Murphy capsulizes the historical reasons for the stringent provisions of the Enabling Act. Land grant acts similar to our Enabling Act previously had authorized the formation of other state governments. These acts had given the new states authority to determine how school trust lands were to be sold and the proceeds preserved for trust purposes. The result of this largess was highly unsatisfactory:

The sad experience of Congress with the handling by these twenty-three states of the granted lands, the sale thereof, and the investment of monies derived from a disposition of the granted lands, brought about a new policy which found expression in the Enabling Act for New Mexico and Arizona. The dissipation of the funds by one device or another, sanctioned or permitted by the legislatures of the several states, left a scandal in virtually every state, and these granted lands and the monies derived from a disposition thereof were so poorly administered, so unwisely invested and dissipated, that Congress concluded to make sure, in light of experiences of the past, that such would not occur in the new states of New Mexico and Arizona.

Murphy, 65 Ariz. at 351, 181 P.2d at 344.

To ensure that Arizona and New Mexico would not dissipate the assets granted, Congress required that they hold the granted land in trust and enacted the restrictive provisions of § 28 of the Enabling Act noted above. 65 Ariz. at 351-52, 181 P.2d at 344-45, citing the report of Senator Beveridge, Chairman of the Committee on Territories, S.Rep. No. 454, 61st Cong., 2d Sess. (1910). See also 45 Cong.Rec. 8227 (1910) (explanation by Senator Beveridge in floor debate concerning strict safeguards on land transferred to the state of Arizona).

Congress's concerns were well-founded. New Mexico's experience was sadly typical. Despite the stringent trust restrictions of its Enabling Act, the New Mexico legislature enacted laws permitting the disposition of trust assets in a manner that breached the trust. See, e.g., Ervien v. United States, 251 U.S. 41, 40 S.Ct. 75, 64 L.Ed. 128 (1919). In Arizona, the legislature authorized the investment of school trust funds in first mortgages upon supposedly valuable reclaimed farm land. These speculative expenditures were at best "non-beneficial." See Murphy, 65 Ariz. at 357, 181 P.2d at 348. The legislature eventually had to compensate the trust fund for the resulting losses by appropriating money out of the general fund. See Udall v. State Loan Board, 35 Ariz. 1, 273 P. 721 (1929); Laws of 1929, ch. 94.
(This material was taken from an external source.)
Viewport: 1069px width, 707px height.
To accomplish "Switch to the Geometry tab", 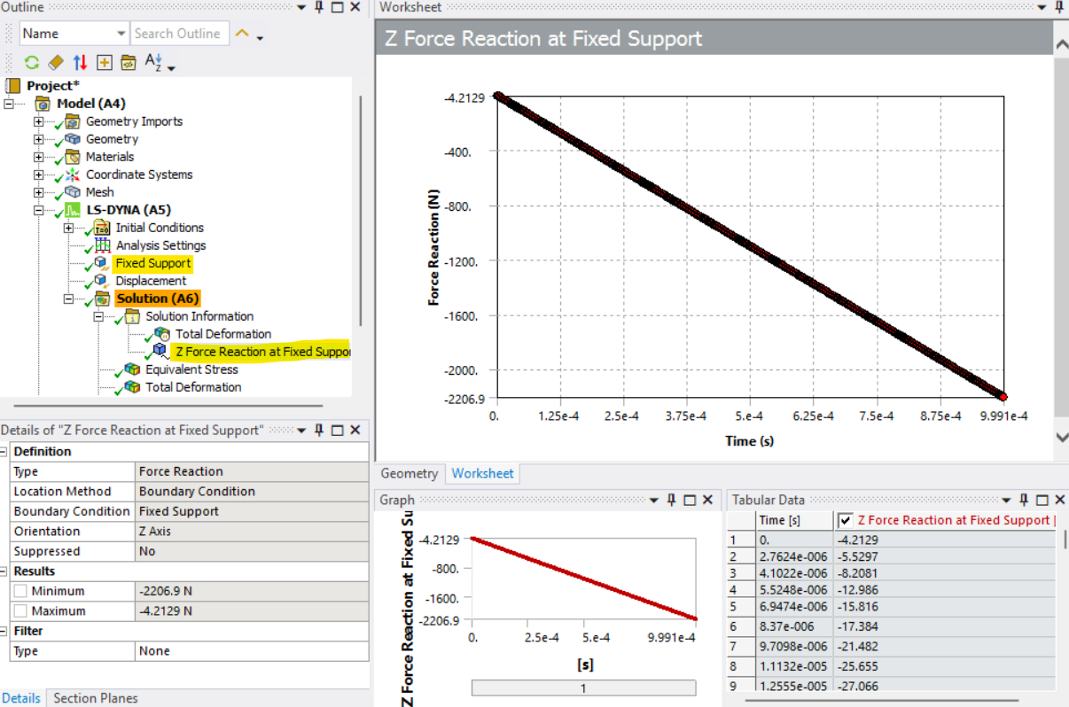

Thus, the general intent of Congress is clear. It intended the Enabling Act to severely circumscribe the power of state government to deal with the assets of the common school trust. The duties imposed upon the state were the duties of a trustee and not simply the duties of a good business manager. See generally County of Skamania v. State, 102 Wash.2d 127, 685 P.2d 576 (1984) (when managing and administering the trust lands, the state must...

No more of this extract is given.